Obama's Pro Nuclear Power Policy



Obama wants to triple public financing for new nuclear power plants, even as he nixes funds for storing commercial radioactive waste. The policy may be calculated to win votes for climate change legislation, but critics say it's not 'coherent' and carries new security risks.

President Obama has followed up on his support for "a new generation of safe, clean nuclear power plants," laid out Jan. 27 in his State of the Union speech, by proposing to triple public financing for nuclear power.

The Department of Energy recently proposed $36 billion in new federal loan guarantees on top of $18.5 billion already budgeted – for a total of $54.5 billion. That's enough to help fund six or seven new power plants.

It's a full-speed nuclear-power gambit that many say is largely a bid to win votes from pro-nuclear senators for legislation to address climate change. But his strategy is generating a firestorm of opposition, amid warnings that much more is at stake than a political calculus.

From environmentalists to fiscal hawks to nuclear security experts, the Obama plan is sparking near-open revolt. The nuclear-power expansion is not accompanied by any plan to store commercial radioactive waste, they note, and includes a new push by the Department of Energy into spent-fuel reprocessing and small "pocket nuke" reactor research, which they see as a proliferation risk. The Obama nuclear policy is at cross purposes to his nonproliferation goals, they add, and might even cement his energy legacy as the president who revived a moribund industry that hadn't built a nuclear plant in decades because of the financial, environmental, and security risks involved.

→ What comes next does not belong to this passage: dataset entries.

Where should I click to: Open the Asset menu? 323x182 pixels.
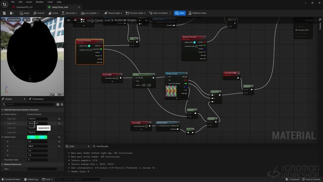click(x=29, y=2)
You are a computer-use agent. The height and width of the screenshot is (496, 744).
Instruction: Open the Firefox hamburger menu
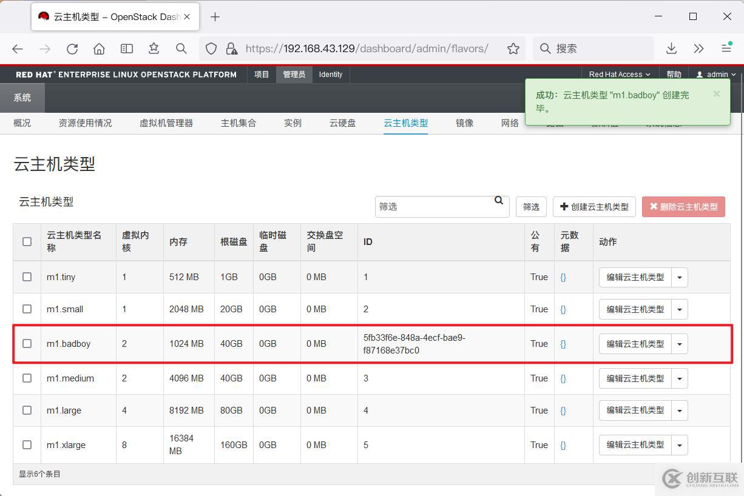pos(726,49)
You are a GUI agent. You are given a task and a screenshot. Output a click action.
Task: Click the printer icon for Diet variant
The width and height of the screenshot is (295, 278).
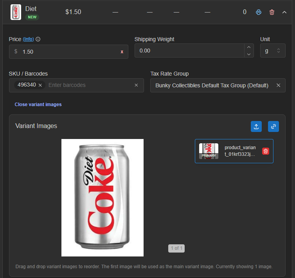point(259,12)
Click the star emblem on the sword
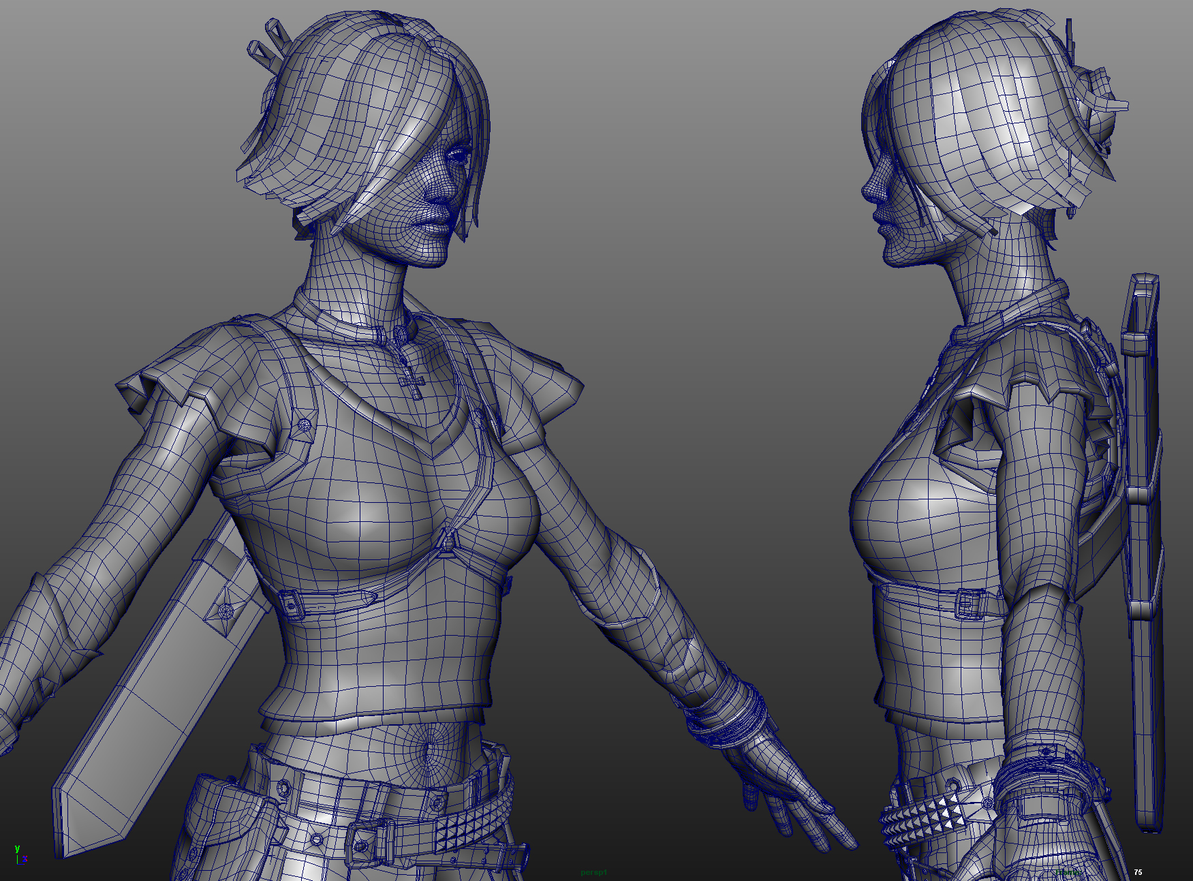This screenshot has height=881, width=1193. 225,611
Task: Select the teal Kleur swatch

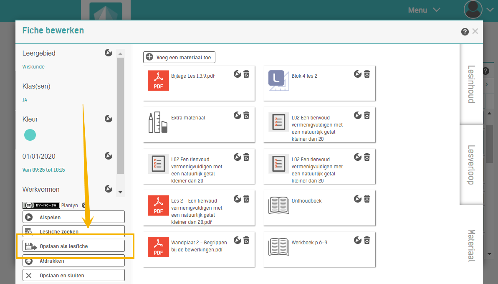Action: 30,135
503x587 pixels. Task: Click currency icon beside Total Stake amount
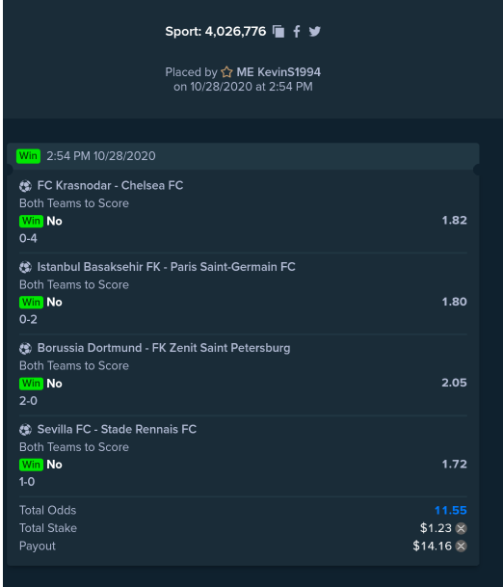(461, 528)
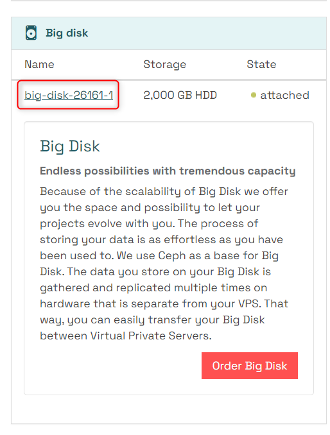The image size is (330, 435).
Task: Click the 'way, you can easily transfer' line
Action: tap(152, 320)
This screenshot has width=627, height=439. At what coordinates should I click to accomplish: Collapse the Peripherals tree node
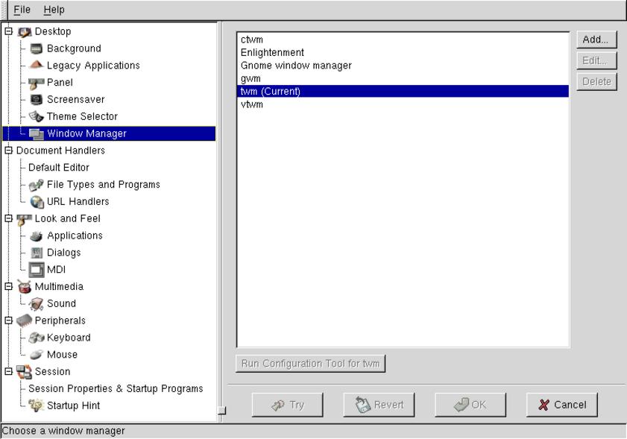click(9, 320)
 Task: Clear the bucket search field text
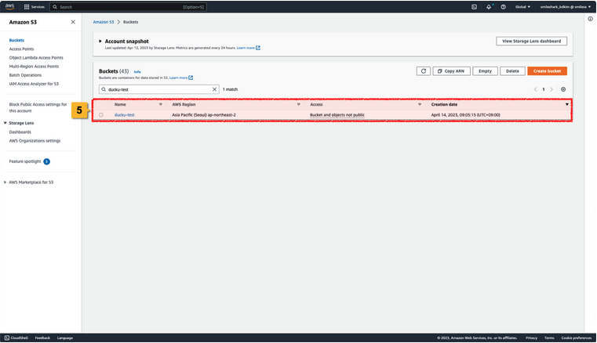pos(215,89)
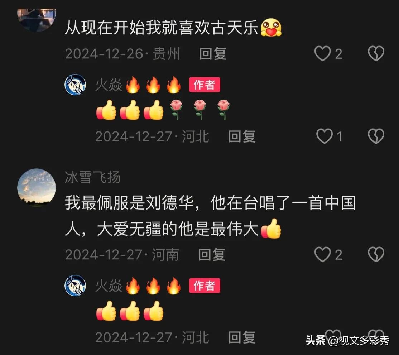Reply to the bottom 河北 author comment

[x=242, y=337]
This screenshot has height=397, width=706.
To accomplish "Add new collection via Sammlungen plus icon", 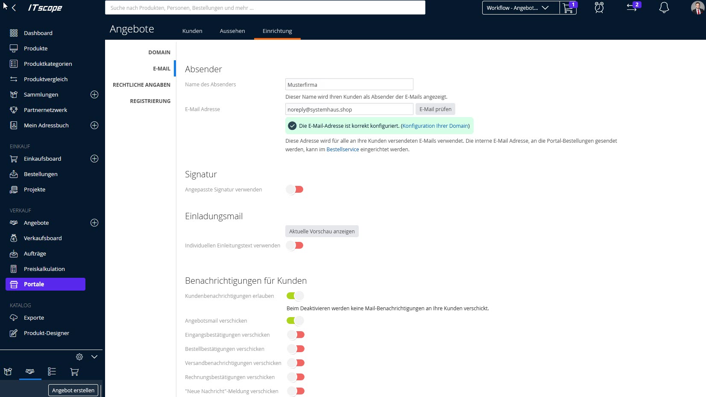I will [x=94, y=94].
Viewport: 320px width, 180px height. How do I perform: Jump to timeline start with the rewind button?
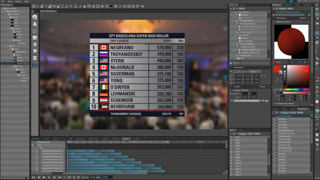33,177
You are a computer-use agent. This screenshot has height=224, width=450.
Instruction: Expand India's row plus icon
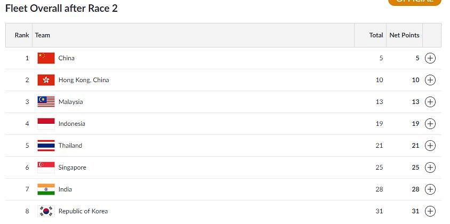pos(430,189)
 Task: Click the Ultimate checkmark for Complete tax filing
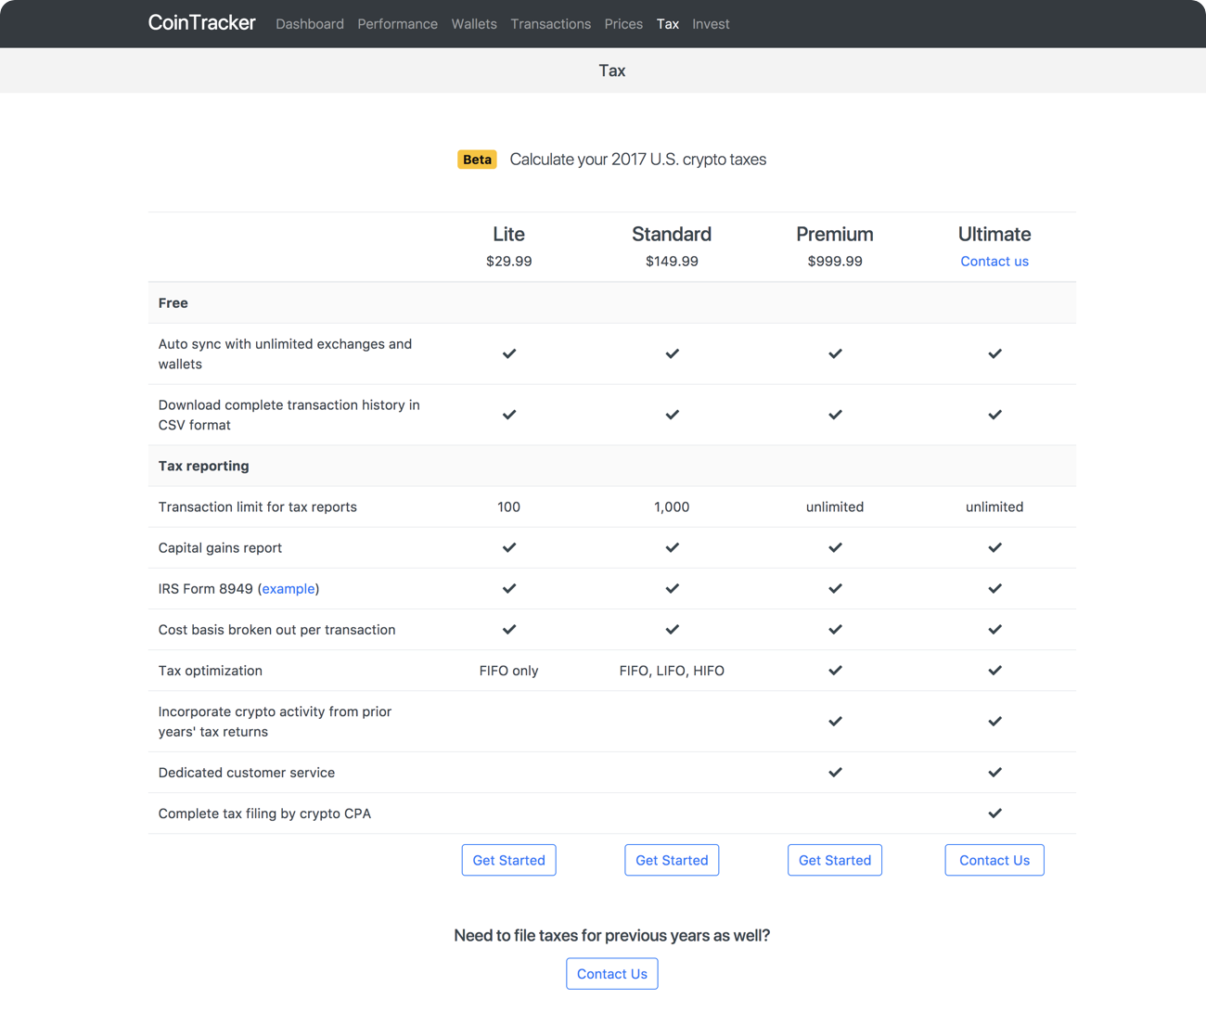994,813
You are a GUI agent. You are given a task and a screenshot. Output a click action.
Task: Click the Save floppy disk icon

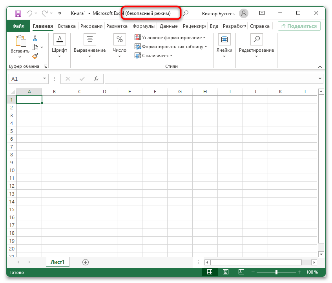(18, 13)
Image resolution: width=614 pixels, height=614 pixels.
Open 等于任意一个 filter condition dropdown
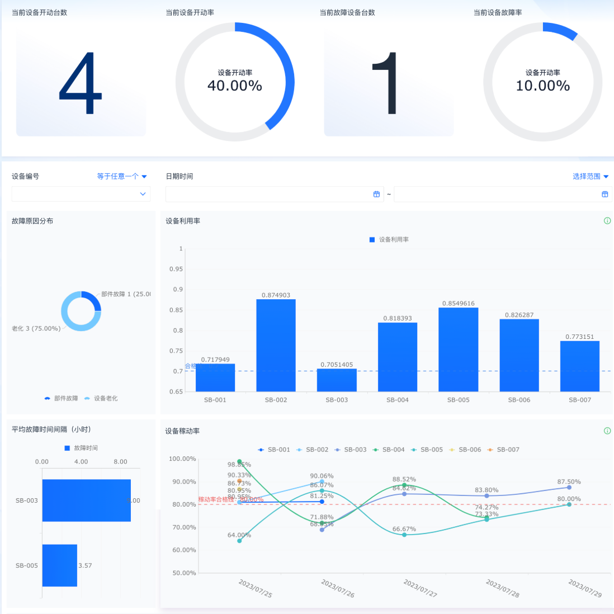coord(122,177)
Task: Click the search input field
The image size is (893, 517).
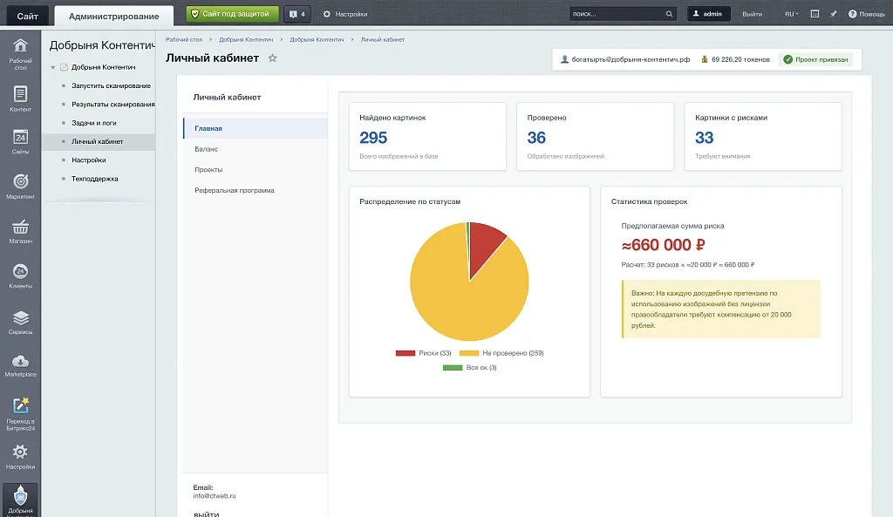Action: click(617, 14)
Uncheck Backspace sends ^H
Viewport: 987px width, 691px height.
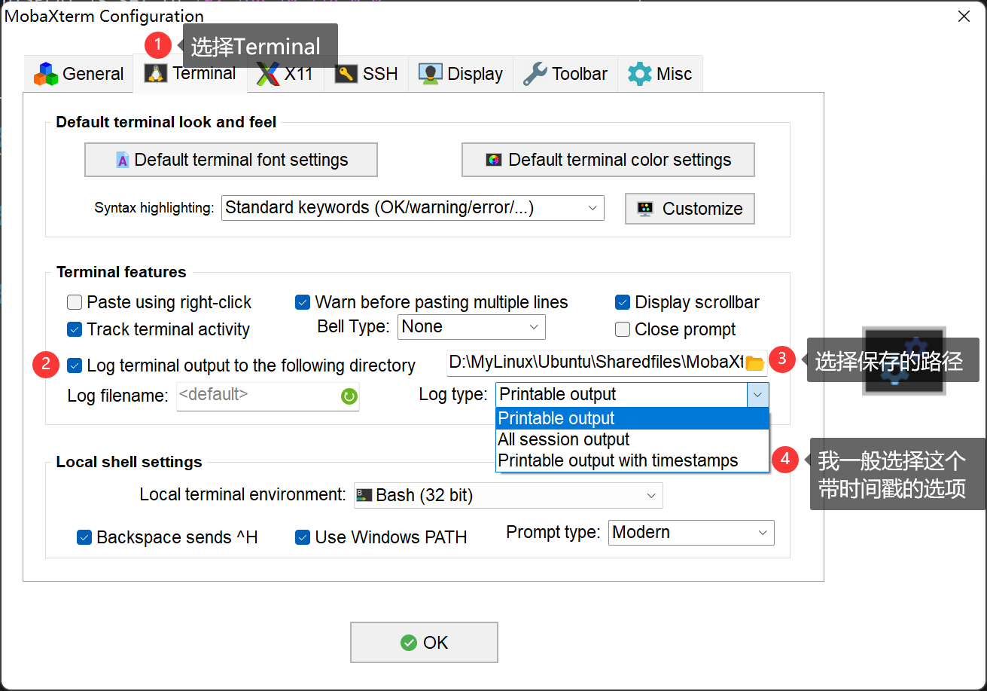pos(84,537)
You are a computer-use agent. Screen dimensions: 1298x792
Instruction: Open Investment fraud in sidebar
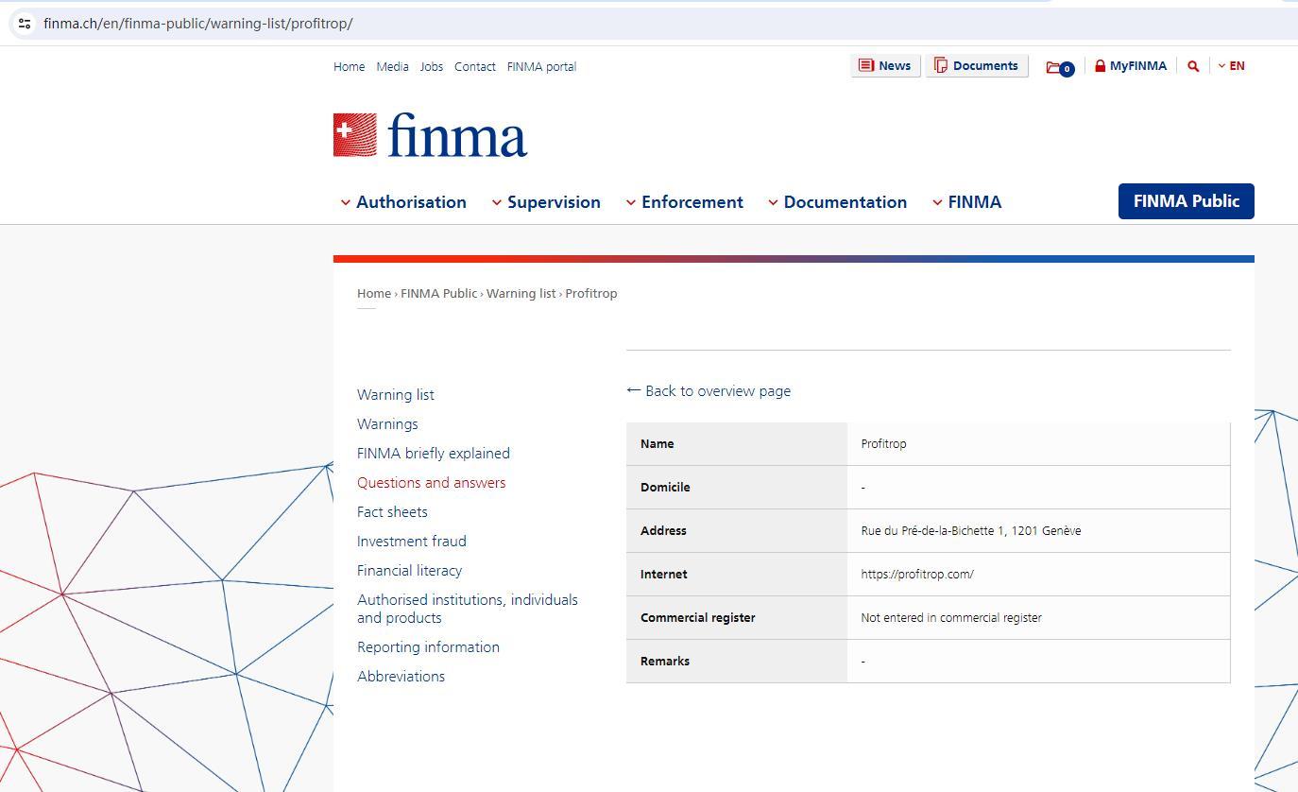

"It's ironic, but Obama could end up being the biggest pro-nuclear power president since Dwight Eisenhower," says Henry Sokolski, executive director of the Nonproliferation Policy Education Center, a nuclear deterrence expert who served as deputy for nonproliferation policy in the Department of Defense from 1989-1993 under President George H.W. Bush.
One antidote to global warming?

Among environmentalists, who saw Mr. Obama as a friend of renewable energy, the sense of betrayal is acute.

"Every new nuclear power plant built would be a step backwards when it comes to solving global warming," Anna Aurilio, a spokeswoman for Environment America said a statement. "Clean energy solutions like energy efficiency and renewable energy sources such as wind and solar are far more effective."

Obama's stance won plaudits from the industry, however.

"The administration's initiative will make a meaningful difference in bringing about development of the nuclear energy facilities that our nation needs," Marvin Fertel, president of the Nuclear Energy Institute, said in a statement.

Budget hawks have a different set of concerns. They oppose government "subsidies" to the industry (in the form of federal loan guarantees), saying taxpayers assume a huge risk given the industry's track record of cost overruns – and loan defaults – in the 1980s.

"We didn't have good experience recently with the mortgage industry, and we ought to keep that in mind with nuclear power," says Doug Koplow, president of Earthtrack, an energy consulting firm. "For each power plant, we're talking about something like $8 billion in taxpayer exposure to a single asset owned by a private firm. To me that seems unprecedented."

Various studies and the US Government Accountability Office warn of potential loan default rates on the order of 50 percent. The Department of Energy, though, says safeguards are in place to prevent that.